#### Description of the task:
Copy the stretch of material from the line containing "You are a computer-use" through the line containing "[x=879, y=43]", both ends included. Leave the pictures out of your copy.

#### Input material:
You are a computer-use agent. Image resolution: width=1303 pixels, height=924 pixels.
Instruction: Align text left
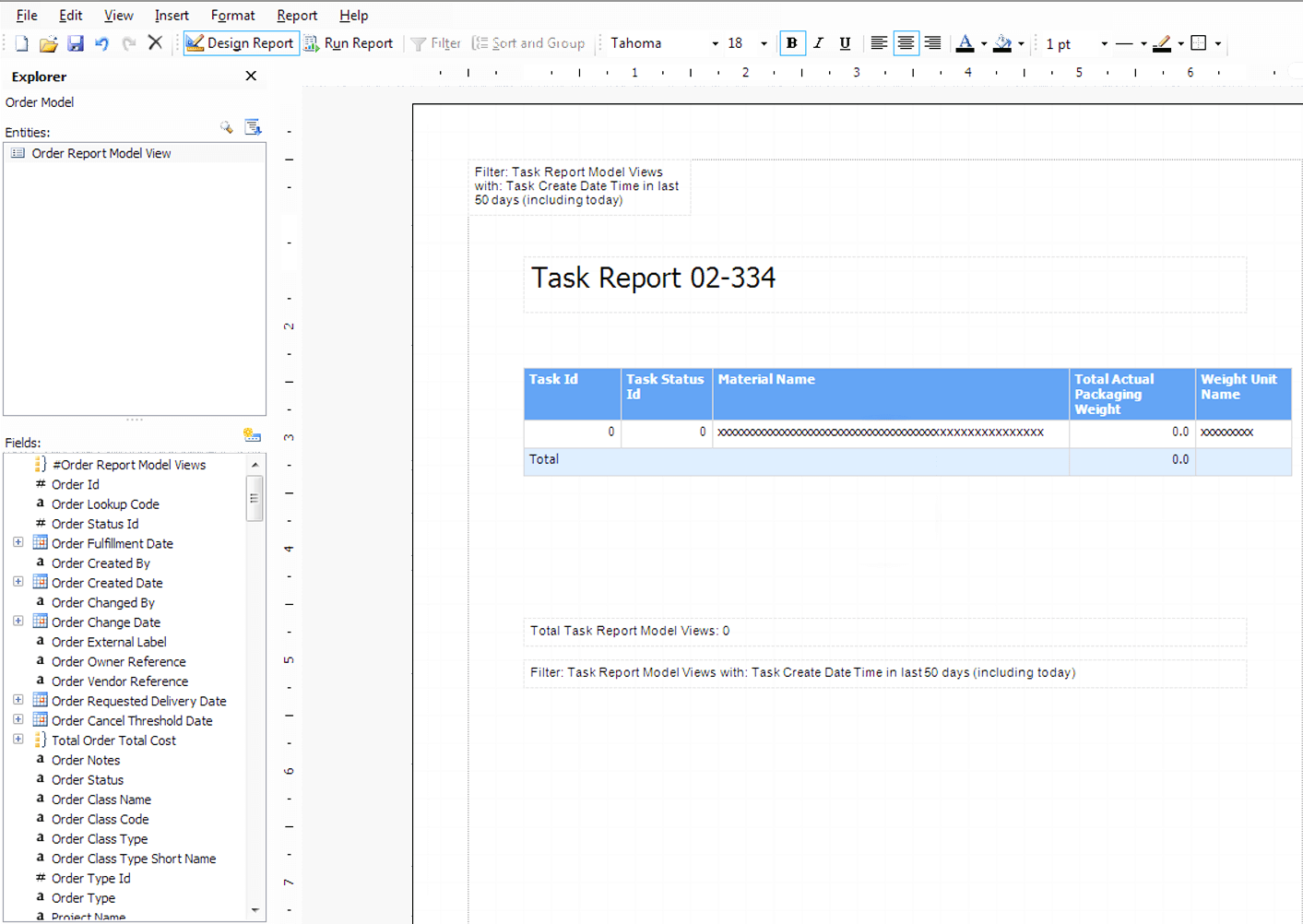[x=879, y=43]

---

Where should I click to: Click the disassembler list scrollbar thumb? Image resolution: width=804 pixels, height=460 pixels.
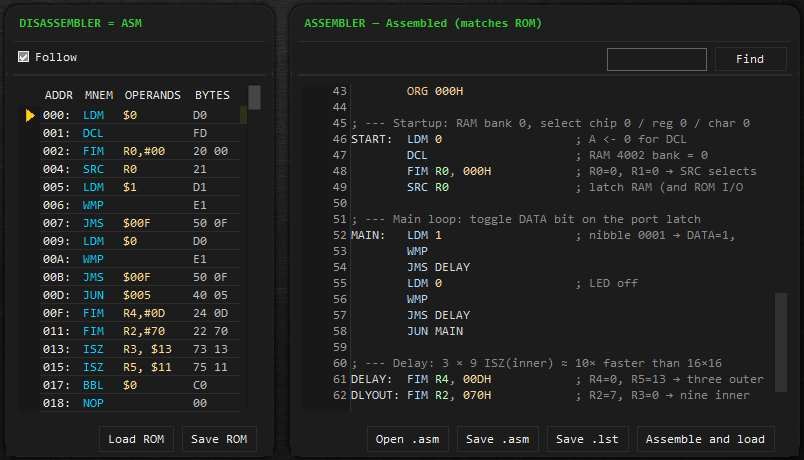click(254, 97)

#### Task result:
You are a computer-use agent. Image resolution: width=1303 pixels, height=924 pixels.
Instruction: Align text left
[x=879, y=43]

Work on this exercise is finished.